**Exercise requirements:**
Nothing but the data itself, reproduced exactly, is the expected answer.

**Source material:**
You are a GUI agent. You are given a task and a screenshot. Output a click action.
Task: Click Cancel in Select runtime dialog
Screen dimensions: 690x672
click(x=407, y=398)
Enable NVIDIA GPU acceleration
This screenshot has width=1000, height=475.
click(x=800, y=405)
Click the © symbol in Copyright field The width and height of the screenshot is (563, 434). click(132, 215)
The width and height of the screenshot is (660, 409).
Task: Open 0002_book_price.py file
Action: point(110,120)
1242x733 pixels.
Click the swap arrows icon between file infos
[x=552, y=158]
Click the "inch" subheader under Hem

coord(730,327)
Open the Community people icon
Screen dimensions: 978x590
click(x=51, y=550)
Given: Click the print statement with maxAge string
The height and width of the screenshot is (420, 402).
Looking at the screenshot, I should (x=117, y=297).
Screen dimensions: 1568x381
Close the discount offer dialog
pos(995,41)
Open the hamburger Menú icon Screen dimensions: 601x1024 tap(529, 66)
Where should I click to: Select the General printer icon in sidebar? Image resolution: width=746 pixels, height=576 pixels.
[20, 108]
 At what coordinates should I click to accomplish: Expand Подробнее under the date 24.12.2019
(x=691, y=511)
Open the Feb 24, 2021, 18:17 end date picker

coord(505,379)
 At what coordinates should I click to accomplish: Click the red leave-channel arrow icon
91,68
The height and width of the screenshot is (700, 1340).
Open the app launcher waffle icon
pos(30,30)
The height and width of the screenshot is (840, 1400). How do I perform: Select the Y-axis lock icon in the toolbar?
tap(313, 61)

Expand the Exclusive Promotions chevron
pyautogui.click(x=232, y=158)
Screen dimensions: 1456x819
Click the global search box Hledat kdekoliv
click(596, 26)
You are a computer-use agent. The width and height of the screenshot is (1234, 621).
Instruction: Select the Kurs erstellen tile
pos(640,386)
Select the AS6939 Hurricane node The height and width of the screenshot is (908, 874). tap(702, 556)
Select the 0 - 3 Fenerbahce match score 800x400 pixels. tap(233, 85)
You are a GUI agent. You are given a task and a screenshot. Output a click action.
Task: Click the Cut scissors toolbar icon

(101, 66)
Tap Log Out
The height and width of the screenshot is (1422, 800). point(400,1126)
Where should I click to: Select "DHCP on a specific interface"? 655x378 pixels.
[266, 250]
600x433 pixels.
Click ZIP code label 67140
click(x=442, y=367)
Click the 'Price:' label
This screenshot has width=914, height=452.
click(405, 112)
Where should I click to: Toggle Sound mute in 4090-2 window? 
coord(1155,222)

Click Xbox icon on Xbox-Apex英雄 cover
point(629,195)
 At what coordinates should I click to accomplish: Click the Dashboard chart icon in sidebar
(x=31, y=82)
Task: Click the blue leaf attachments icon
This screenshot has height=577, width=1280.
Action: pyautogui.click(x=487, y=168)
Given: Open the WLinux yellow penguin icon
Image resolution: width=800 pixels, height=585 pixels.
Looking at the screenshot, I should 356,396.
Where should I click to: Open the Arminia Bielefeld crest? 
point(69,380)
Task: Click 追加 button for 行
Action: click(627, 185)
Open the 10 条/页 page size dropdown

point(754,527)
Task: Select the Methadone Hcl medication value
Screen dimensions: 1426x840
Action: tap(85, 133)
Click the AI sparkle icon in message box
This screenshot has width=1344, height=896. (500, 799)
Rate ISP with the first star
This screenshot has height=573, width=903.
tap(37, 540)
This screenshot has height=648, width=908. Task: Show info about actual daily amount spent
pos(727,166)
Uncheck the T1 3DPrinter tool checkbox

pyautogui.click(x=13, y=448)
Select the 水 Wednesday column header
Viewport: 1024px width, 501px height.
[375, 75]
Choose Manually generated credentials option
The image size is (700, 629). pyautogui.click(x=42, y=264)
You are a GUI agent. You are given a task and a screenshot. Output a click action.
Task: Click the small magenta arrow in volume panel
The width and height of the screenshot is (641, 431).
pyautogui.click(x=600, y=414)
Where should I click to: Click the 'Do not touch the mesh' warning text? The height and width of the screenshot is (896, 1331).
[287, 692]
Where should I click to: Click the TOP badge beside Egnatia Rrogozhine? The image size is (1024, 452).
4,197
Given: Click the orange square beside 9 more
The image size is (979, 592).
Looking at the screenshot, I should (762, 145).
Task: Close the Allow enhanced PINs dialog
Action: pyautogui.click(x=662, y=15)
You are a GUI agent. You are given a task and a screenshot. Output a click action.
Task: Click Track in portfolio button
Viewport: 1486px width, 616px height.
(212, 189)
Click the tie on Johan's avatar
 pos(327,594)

**The answer:**
You are a GUI agent. You are given a task and a screenshot. Output a click action.
Task: Click Cancel in Select runtime dialog
Screen dimensions: 690x672
click(x=407, y=398)
Enable NVIDIA GPU acceleration
This screenshot has width=1000, height=475.
click(x=800, y=405)
Click the © symbol in Copyright field The width and height of the screenshot is (563, 434). click(132, 215)
The width and height of the screenshot is (660, 409).
Task: Open 0002_book_price.py file
Action: point(110,120)
1242x733 pixels.
Click the swap arrows icon between file infos
[x=552, y=158]
Click the "inch" subheader under Hem

coord(730,327)
Open the Community people icon
Screen dimensions: 978x590
click(x=51, y=550)
Given: Click the print statement with maxAge string
The height and width of the screenshot is (420, 402).
Looking at the screenshot, I should (x=117, y=297).
Screen dimensions: 1568x381
Close the discount offer dialog
pos(995,41)
Open the hamburger Menú icon Screen dimensions: 601x1024 tap(529, 66)
Where should I click to: Select the General printer icon in sidebar? Image resolution: width=746 pixels, height=576 pixels.
[20, 108]
 At what coordinates should I click to accomplish: Expand Подробнее under the date 24.12.2019
(x=691, y=511)
Open the Feb 24, 2021, 18:17 end date picker

coord(505,379)
 At what coordinates should I click to accomplish: Click the red leave-channel arrow icon
91,68
The height and width of the screenshot is (700, 1340).
Open the app launcher waffle icon
pos(30,30)
The height and width of the screenshot is (840, 1400). How do I perform: Select the Y-axis lock icon in the toolbar?
tap(313, 61)

Expand the Exclusive Promotions chevron
pyautogui.click(x=232, y=158)
Screen dimensions: 1456x819
Click the global search box Hledat kdekoliv
click(596, 26)
You are a computer-use agent. The width and height of the screenshot is (1234, 621).
Instruction: Select the Kurs erstellen tile
pos(640,386)
Select the AS6939 Hurricane node The height and width of the screenshot is (908, 874). tap(702, 556)
Select the 0 - 3 Fenerbahce match score 800x400 pixels. tap(233, 85)
You are a GUI agent. You are given a task and a screenshot. Output a click action.
Task: Click the Cut scissors toolbar icon

(101, 66)
Tap Log Out
The height and width of the screenshot is (1422, 800). point(400,1126)
Where should I click to: Select "DHCP on a specific interface"? 655x378 pixels.
[266, 250]
600x433 pixels.
Click ZIP code label 67140
click(x=442, y=367)
Click the 'Price:' label
This screenshot has width=914, height=452.
click(405, 112)
Where should I click to: Toggle Sound mute in 4090-2 window? 
coord(1155,222)

Click Xbox icon on Xbox-Apex英雄 cover
point(629,195)
 At what coordinates should I click to accomplish: Click the Dashboard chart icon in sidebar
(x=31, y=82)
Task: Click the blue leaf attachments icon
This screenshot has height=577, width=1280.
Action: pyautogui.click(x=487, y=168)
Given: Open the WLinux yellow penguin icon
Image resolution: width=800 pixels, height=585 pixels.
Looking at the screenshot, I should 356,396.
Where should I click to: Open the Arminia Bielefeld crest? 
point(69,380)
Task: Click 追加 button for 行
Action: click(627, 185)
Open the 10 条/页 page size dropdown

point(754,527)
Task: Select the Methadone Hcl medication value
Screen dimensions: 1426x840
Action: tap(85, 133)
Click the AI sparkle icon in message box
This screenshot has width=1344, height=896. (500, 799)
Rate ISP with the first star
This screenshot has height=573, width=903.
tap(37, 540)
This screenshot has height=648, width=908. Task: Show info about actual daily amount spent
pos(727,166)
Uncheck the T1 3DPrinter tool checkbox

pyautogui.click(x=13, y=448)
Select the 水 Wednesday column header
Viewport: 1024px width, 501px height.
[375, 75]
Choose Manually generated credentials option
The image size is (700, 629). pyautogui.click(x=42, y=264)
You are a GUI agent. You are given a task and a screenshot. Output a click action.
Task: Click the small magenta arrow in volume panel
The width and height of the screenshot is (641, 431).
pyautogui.click(x=600, y=414)
Where should I click to: Click the 'Do not touch the mesh' warning text? The height and width of the screenshot is (896, 1331).
[287, 692]
Where should I click to: Click the TOP badge beside Egnatia Rrogozhine? The image size is (1024, 452).
4,197
Given: Click the orange square beside 9 more
The image size is (979, 592).
Looking at the screenshot, I should (762, 145).
Task: Close the Allow enhanced PINs dialog
Action: pyautogui.click(x=662, y=15)
You are a GUI agent. You are given a task and a screenshot. Output a click action.
Task: Click Track in portfolio button
Viewport: 1486px width, 616px height.
(212, 189)
Click the tie on Johan's avatar
 pos(327,594)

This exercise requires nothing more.